Wednesday, March 30, 2011

Markets Continue to Rally in Spite of World Tensions

Honestly, I've never - in more than 40 years of market-watching - seen anything quite as obnoxious, illogical, repugnant and obscene as the current market dynamics.

Japan is reeling from the tsunami of nearly three weeks ago, their nuclear disaster continues to worsen, and all the Wall Street mob can do is push stocks higher and higher.

Housing is still in a major depression, real unemployment is at 17%, states and cities are struggling to balance their budgets, Northern Africa and the Middle East are in flames and revolution. Somehow, Wall Street imagines this to be bullish.

I consider it a trap, designed to entice small investors to plunge into stocks just when they are approaching the most overbought condition in the past two years, spurred on by free money being pumped in by the Federal Reserve and just before the release of first quarter earnings statements.

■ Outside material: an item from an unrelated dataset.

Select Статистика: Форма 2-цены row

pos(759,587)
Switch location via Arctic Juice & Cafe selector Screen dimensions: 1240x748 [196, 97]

It's difficult to believe anything put out for inspection by the financial media, as controlled as it is by the Wall Street elite and how piously they - CNBC, Reuters, Bloomberg and the Wall Street Journal - pray at the font of greed and lasciviousness.

Someone said the other day that we have become George Orwell's 1984 - forever at war with Eastasia or Eurasia, where doublespeak is the norm, and where love is hate, evil is good, and thoughtcrime is prosecutable.

We've passed into an era of extreme income disparity, and the elitists are, as usual, winning. Ever so slowly, the entire population of the planet is being lied to, poisoned, swindled and debased. Something has to change. But, there is so much cognitive dissonance within the general population, I fear nothing will change. We will - with the exception of a few - accept our fate willingly and go about our dreary days without purpose, without cause and without a future.

Dow 12,350.61, +71.60 (0.58%)
NASDAQ 2,776.79, +19.90 (0.72%)
S&P 500 1,328.26, +8.82 (0.67%)
NYSE Composite 8,416.69, +71.31 (0.85%)


Once again, advancing issues led decliners, 4709-1835. The NASDAQ showed 192 new highs and 23 new lows. On the NYSE, there were 262 new highs and 12 new lows. Absurd. Volume was a little better than the previous two days, but only marginally so.

NASDAQ Volume 1,829,250,875
NYSE Volume 4,167,294,000


Oil eased off a bit today, down 52 cents, to $104.27, though still stubbornly clinging to the new, semi-permanent $105 area. Gold gained $7.50, to 1,423.80, and silver was up 52 cents, to $37.51.

Prior to the market open, the ADP private payroll data was announced for March, showing a gain of 201,000 new jobs. Usually disregarded as a flawed survey, today it was warmly embraced by the financial media elite, in advance of Friday's March non farm payroll numbers.

Does it matter? Even if the government announces that unemployment is 8.5% (laughable, though they might), the new jobs are paying 60-80% of what the lost jobs did. The middle class continues to be squeezed to death by income stagnation and inflation in prices for everyday living goods, gas, food, utilities, clothing.

Where will it end? When will it end?